Work to be completed – Go through the data below and return each line where the string "will" occurs.

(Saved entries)
<<<<
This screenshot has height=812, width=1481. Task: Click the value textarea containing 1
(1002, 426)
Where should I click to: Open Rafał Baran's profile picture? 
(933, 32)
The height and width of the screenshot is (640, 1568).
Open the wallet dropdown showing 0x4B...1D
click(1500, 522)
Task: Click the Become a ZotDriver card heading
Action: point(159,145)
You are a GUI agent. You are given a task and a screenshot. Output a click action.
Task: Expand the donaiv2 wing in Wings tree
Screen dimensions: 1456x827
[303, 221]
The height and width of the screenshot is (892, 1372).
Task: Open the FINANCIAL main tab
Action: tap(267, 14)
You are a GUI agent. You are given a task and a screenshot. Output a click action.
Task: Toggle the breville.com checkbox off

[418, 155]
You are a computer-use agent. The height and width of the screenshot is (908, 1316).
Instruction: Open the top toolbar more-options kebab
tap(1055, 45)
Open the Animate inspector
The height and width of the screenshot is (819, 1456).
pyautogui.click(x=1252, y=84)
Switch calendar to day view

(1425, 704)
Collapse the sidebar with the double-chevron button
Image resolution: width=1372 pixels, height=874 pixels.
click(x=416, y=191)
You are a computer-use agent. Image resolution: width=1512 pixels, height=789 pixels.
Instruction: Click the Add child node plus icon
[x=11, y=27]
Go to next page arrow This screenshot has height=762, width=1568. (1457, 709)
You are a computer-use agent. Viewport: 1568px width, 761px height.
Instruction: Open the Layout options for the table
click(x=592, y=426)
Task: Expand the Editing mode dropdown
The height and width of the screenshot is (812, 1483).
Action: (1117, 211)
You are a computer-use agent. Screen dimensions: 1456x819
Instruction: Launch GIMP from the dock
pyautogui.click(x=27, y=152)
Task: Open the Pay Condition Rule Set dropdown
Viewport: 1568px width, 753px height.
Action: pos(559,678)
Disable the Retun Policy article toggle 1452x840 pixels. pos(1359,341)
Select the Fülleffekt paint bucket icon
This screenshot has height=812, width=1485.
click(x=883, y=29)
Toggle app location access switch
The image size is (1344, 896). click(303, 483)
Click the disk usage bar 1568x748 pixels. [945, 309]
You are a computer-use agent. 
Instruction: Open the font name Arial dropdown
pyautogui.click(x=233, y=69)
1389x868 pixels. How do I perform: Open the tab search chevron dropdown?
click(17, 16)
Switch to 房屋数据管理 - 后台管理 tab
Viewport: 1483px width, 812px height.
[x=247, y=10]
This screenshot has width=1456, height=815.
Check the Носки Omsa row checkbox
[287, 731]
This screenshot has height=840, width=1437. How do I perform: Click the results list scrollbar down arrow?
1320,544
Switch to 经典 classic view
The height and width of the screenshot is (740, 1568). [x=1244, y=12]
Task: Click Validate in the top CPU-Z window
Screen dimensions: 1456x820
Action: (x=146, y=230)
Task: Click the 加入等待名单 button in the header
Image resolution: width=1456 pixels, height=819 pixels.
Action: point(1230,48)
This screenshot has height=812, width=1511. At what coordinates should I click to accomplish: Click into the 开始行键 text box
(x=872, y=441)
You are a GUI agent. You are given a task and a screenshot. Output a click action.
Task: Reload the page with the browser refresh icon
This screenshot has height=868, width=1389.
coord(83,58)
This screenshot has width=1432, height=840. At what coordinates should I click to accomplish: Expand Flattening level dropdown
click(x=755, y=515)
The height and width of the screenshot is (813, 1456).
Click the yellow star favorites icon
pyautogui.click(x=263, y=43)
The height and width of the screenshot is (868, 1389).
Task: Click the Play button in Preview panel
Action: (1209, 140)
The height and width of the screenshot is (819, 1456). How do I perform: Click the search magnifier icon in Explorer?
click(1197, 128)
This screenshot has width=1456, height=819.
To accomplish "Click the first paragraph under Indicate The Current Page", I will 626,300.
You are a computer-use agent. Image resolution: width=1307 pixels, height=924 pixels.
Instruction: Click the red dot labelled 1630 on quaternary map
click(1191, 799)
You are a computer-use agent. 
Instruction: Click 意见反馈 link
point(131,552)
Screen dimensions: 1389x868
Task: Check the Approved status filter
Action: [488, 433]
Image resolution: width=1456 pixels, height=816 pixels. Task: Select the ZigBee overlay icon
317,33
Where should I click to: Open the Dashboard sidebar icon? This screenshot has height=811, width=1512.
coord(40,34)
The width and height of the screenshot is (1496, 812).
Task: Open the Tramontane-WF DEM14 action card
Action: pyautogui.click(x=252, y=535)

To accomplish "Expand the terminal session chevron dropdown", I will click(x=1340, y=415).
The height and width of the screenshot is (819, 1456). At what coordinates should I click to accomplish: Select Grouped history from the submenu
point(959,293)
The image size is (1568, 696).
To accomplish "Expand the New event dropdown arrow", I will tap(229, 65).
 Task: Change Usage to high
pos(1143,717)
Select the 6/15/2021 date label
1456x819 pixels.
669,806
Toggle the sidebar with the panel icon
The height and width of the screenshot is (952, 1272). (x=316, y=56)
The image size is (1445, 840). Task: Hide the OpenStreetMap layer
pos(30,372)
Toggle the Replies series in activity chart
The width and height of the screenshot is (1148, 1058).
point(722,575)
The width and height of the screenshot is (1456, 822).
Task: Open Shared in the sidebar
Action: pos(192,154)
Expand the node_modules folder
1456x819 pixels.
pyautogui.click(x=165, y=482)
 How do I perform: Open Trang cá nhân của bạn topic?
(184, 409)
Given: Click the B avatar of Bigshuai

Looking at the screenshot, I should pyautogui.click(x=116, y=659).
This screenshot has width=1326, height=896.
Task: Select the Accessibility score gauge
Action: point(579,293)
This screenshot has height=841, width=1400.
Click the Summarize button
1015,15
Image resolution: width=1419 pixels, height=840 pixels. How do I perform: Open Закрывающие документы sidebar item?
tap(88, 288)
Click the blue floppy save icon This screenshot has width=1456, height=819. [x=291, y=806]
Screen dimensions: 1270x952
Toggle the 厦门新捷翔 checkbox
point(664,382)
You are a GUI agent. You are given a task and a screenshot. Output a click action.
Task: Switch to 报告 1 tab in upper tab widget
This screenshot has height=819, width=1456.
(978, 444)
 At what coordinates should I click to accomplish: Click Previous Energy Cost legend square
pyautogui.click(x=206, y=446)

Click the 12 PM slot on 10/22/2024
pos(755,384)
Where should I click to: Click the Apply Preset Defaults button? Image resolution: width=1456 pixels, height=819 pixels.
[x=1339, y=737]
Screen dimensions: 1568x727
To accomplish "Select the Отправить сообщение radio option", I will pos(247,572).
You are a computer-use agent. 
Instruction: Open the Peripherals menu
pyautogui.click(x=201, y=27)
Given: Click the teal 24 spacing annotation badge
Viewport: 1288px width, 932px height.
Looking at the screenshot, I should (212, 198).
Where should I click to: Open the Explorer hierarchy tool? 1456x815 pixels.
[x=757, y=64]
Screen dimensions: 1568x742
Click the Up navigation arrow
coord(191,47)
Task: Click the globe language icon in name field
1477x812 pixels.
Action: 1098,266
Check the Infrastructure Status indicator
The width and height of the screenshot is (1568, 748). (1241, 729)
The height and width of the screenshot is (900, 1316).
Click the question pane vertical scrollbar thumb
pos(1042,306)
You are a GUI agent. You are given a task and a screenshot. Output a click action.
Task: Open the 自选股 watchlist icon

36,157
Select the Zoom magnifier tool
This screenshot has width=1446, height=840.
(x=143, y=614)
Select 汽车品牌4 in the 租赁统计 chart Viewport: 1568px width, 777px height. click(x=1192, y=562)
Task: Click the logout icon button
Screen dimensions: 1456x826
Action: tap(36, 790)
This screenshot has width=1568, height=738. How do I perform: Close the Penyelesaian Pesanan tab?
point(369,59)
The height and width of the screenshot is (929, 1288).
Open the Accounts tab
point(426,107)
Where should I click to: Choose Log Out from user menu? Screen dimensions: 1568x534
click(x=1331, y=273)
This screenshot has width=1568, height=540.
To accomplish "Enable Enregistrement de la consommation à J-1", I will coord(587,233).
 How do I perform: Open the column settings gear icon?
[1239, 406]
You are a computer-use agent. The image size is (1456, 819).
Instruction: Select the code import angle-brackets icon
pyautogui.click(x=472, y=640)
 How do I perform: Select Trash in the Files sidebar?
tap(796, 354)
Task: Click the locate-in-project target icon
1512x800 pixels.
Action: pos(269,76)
>>>>
Solution for this task –
To accomplish "Click the first paragraph under Indicate The Current Page", I will 626,300.
To accomplish "Expand the terminal session chevron dropdown", I will click(x=1340, y=415).
To accomplish "Expand the New event dropdown arrow", I will tap(229, 65).
To accomplish "Select the Отправить сообщение radio option", I will pos(247,572).
To accomplish "Enable Enregistrement de la consommation à J-1", I will coord(587,233).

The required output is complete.